Du hype et du fun, bien joué !

    • Web Components par Julien Vey.

Une présentation bien menée sur cette spécification W3C en cours de finalisation sur laquelle seront construites les bibliothèques de composants qui s’imposeront dans les années à venir.

    • Construire un SaaS dans son propre nuage par Yoann Dubreuil.

Un retour d’expérience très intéressant sur la mise en place d’un petit SaaS privé autour d’OpenStack chez un grand acteur des télécoms.

    • Horacio Gonzalez et Sébastien Lambour nous présentent leur travail autour de thrift, mongodb et grails

Leur objectif : composer un backend testable, évolutif, performant et productif. Tout en humour ils expliquent leur démarche et les solutions développées pour l’interconnection de ces trois briques. Je ne m’aventurerais à priori pas à les suivre, mais c’est rafraichissant de voir des alternatives aux sempiternels JEE/Spring/Play.

    • Vert.x ? C’est bon pour ton corps par Aurélien Maury.

Evidemment avec une accroche pareille il y avait du monde dans la salle.
Vert.x est un bus asynchrone sur la JVM pour le développement de système à base de message.
La démonstration était intéressante, avec un client angularJS dans le navigateur, abonné au bus du serveur et échangeant des informations par ce biais avec lui.
Cependant qu’en ressort-il ?
D’une part que Vert.x a l’air encore un peu … vert. Une toute petite communauté, et un modèle de programmation qui ne répond à priori pas à mes besoins du quotidien. Opinion non définitive …
D’autre part qu’Aurélien est un orateur aguerri qui sait inclure des poneys dans ses présentations 🙂

    • Spock, le testing nouvelle génération par Cédric Champeau

Il s’agit d’un DSL groovy facilitant l’écriture de tests, unitaires ou d’intégration, pour vos projets Java.
Un outil visiblement bien intégré aux IDE et aux systèmes de builds existants, à essayer.

    • Et pour conclure ces deux jours, j’ai assisté à la sympathique présentation « Soon in a galaxy not so far away » de Mathieu Ancelin dont le sujet comme son titre ne l’indique pas était les Iteratees, un système de traitement de flux apporté par Play2. Bien illustré, et une démo ludique à nouveau, il est des gens qui savent s’amuser !

Encore merci à l’équipe organisatrice, et en particulier à Nicolas Deloof, ne serait-ce que pour la musique et les quelques pas de danses « Breizhcamp Style » (parodie du mégahit de PSY) esquissés pendant la keynote (à quand la vidéo en ligne ?) !

A l’an prochain !

  • Dave

    Très intéressant en effet, ce compte-rendu est très complet.

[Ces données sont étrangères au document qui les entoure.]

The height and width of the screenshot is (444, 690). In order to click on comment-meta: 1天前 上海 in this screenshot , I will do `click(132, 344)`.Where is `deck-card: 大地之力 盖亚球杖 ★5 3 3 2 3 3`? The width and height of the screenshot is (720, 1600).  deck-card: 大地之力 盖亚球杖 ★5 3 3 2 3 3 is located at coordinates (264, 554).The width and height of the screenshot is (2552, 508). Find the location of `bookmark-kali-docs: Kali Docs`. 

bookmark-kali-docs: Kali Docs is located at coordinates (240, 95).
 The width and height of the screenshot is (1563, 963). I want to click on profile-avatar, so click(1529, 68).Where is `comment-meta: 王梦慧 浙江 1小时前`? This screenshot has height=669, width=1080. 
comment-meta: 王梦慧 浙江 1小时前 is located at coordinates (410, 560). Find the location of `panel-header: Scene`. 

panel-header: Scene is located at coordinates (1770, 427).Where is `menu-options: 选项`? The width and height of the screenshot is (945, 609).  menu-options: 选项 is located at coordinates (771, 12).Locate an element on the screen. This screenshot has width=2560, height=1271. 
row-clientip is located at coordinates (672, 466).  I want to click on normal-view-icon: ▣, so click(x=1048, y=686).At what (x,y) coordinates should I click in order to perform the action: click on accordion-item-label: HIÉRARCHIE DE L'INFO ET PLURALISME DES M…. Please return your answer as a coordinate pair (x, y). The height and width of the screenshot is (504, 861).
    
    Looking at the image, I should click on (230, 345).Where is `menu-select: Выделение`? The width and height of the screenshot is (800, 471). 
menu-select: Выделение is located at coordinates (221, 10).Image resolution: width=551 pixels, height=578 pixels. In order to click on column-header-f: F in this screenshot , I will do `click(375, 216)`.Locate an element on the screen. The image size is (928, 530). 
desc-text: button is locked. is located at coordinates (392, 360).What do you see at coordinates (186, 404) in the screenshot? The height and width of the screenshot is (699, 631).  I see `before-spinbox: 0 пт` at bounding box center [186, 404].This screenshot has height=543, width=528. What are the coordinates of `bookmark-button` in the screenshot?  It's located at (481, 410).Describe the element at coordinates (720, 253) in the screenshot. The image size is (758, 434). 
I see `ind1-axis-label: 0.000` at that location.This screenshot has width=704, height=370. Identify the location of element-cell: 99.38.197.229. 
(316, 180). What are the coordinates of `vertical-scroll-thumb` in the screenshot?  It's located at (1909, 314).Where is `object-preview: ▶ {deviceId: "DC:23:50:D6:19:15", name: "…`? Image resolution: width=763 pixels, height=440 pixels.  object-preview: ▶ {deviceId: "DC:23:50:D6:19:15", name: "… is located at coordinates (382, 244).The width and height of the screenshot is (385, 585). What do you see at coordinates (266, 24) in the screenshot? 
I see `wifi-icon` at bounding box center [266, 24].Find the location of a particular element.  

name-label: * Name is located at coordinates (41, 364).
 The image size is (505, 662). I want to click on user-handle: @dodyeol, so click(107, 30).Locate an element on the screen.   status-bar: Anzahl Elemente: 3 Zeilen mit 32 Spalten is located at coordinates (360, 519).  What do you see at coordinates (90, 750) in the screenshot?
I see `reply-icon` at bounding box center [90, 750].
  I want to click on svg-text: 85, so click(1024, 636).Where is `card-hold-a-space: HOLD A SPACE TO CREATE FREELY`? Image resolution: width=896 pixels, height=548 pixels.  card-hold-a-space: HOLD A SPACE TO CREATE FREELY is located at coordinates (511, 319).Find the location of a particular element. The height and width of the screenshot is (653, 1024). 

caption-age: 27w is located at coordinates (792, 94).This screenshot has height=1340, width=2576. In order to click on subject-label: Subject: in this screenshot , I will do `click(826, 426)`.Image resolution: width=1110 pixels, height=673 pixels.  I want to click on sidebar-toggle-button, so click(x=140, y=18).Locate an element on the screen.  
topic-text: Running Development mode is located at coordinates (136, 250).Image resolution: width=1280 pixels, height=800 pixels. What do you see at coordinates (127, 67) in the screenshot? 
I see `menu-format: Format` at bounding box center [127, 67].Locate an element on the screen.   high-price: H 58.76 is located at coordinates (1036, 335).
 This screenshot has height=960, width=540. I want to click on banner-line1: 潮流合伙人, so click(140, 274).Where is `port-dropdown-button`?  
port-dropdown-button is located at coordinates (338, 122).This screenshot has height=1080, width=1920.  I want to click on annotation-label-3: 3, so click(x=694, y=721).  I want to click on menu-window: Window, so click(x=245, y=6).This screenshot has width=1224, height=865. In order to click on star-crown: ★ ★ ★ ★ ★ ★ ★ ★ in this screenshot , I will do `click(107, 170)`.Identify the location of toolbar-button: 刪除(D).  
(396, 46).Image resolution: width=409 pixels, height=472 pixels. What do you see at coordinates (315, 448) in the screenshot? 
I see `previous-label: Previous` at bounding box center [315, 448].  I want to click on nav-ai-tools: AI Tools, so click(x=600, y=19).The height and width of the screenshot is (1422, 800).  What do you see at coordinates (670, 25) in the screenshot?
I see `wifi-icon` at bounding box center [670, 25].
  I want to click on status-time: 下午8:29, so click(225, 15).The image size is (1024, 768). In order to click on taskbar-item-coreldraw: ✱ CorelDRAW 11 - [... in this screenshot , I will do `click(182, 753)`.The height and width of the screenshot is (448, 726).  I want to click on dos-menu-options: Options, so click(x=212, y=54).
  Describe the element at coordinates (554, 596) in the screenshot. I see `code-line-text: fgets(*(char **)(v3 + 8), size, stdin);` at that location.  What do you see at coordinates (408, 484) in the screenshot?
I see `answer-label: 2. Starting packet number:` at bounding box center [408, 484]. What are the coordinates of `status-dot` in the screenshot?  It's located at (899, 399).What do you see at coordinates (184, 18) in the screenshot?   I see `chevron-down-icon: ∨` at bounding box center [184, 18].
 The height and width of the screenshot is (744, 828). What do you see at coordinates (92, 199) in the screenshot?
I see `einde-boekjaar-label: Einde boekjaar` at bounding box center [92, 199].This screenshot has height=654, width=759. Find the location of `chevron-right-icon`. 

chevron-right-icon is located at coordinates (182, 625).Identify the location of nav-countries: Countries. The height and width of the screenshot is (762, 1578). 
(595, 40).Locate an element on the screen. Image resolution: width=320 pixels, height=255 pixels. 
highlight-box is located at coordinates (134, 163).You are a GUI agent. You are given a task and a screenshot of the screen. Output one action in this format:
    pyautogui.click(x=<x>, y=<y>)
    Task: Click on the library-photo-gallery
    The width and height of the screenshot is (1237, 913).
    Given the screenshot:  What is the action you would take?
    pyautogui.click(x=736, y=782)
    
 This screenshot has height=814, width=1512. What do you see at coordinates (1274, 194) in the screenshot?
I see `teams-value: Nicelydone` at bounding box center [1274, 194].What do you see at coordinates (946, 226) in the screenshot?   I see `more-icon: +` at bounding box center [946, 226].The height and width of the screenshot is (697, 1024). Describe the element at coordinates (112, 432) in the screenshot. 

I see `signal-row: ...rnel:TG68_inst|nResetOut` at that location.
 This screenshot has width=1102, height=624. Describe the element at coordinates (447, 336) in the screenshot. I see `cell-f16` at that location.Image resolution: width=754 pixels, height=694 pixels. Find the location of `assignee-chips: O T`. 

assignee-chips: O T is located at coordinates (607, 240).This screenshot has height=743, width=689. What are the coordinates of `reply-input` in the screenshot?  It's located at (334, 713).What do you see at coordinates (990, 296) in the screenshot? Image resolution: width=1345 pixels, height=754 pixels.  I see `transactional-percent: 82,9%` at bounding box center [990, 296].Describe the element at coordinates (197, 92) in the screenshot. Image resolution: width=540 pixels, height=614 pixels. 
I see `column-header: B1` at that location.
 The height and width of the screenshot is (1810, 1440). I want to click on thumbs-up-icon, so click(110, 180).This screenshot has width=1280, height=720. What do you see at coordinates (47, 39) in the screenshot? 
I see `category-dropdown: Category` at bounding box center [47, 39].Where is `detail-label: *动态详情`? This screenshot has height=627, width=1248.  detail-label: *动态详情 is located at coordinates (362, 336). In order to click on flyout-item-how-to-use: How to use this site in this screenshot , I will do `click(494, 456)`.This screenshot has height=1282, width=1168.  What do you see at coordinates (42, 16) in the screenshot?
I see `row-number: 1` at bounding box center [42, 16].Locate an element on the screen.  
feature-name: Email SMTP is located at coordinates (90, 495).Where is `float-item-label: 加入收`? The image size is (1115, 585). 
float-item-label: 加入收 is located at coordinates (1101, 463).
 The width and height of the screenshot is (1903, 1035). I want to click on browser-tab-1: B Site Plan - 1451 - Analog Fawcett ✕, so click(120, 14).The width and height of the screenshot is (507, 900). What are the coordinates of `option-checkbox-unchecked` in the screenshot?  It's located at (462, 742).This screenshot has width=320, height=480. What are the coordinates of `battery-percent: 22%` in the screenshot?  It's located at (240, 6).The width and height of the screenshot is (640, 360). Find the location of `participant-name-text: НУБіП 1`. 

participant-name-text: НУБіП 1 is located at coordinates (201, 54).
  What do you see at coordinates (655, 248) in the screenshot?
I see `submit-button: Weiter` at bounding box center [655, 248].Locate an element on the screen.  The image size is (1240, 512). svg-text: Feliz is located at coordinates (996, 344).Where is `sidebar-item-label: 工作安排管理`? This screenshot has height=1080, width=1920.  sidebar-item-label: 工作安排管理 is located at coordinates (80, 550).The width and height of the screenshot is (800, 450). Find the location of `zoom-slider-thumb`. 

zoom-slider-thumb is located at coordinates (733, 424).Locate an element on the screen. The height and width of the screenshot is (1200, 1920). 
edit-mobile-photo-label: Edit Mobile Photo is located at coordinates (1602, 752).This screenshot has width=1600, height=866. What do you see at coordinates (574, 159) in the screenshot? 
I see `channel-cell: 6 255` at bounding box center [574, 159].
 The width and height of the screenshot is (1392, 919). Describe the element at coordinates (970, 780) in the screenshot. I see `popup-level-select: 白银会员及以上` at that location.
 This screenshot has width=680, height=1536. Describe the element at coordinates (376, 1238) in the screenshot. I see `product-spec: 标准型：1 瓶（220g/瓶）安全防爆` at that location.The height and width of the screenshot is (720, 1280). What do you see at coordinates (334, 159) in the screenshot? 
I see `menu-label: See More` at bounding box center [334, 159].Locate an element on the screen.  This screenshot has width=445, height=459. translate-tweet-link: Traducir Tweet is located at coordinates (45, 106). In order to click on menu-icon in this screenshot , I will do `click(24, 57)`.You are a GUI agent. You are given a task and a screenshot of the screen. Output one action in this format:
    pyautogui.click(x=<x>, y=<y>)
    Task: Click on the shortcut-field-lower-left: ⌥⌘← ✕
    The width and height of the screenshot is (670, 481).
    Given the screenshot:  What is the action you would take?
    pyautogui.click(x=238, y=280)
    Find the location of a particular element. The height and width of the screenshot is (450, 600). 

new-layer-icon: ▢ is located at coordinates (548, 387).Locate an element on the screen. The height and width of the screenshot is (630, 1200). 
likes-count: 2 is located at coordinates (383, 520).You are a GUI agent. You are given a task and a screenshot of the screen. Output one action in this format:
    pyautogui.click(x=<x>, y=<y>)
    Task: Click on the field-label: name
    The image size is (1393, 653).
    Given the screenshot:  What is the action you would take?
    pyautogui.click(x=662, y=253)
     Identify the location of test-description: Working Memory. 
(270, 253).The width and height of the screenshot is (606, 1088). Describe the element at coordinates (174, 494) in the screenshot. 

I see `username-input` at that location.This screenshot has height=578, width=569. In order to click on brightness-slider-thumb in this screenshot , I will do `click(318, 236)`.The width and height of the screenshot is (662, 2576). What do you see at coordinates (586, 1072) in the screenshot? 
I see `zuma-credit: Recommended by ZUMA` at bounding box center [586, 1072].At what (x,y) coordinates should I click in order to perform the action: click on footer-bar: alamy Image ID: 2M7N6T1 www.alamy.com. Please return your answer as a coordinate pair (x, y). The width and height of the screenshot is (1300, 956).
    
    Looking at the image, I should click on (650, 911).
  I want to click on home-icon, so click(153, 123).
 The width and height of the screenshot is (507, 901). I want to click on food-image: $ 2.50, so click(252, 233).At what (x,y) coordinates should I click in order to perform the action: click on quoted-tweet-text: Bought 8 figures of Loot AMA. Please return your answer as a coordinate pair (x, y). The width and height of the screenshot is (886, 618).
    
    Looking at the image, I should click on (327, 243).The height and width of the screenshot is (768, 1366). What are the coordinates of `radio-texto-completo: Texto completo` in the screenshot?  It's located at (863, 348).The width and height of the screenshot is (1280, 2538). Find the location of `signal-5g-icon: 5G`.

C’est vrai que le testing de code legacy donne souvent des migraines.

  • « Le tout finit par un concert (heureusement court !). »
    Comment ça !

    Je joue super bien de la batterie et je trouve que Laurent Michel Jarre a plus qu’assuré.

    Promis je m’entraine pour l’année prochaine.

    En tout cas, merci pour ce retour, ça fait super plaisir et à l’année prochaine (pour le concert).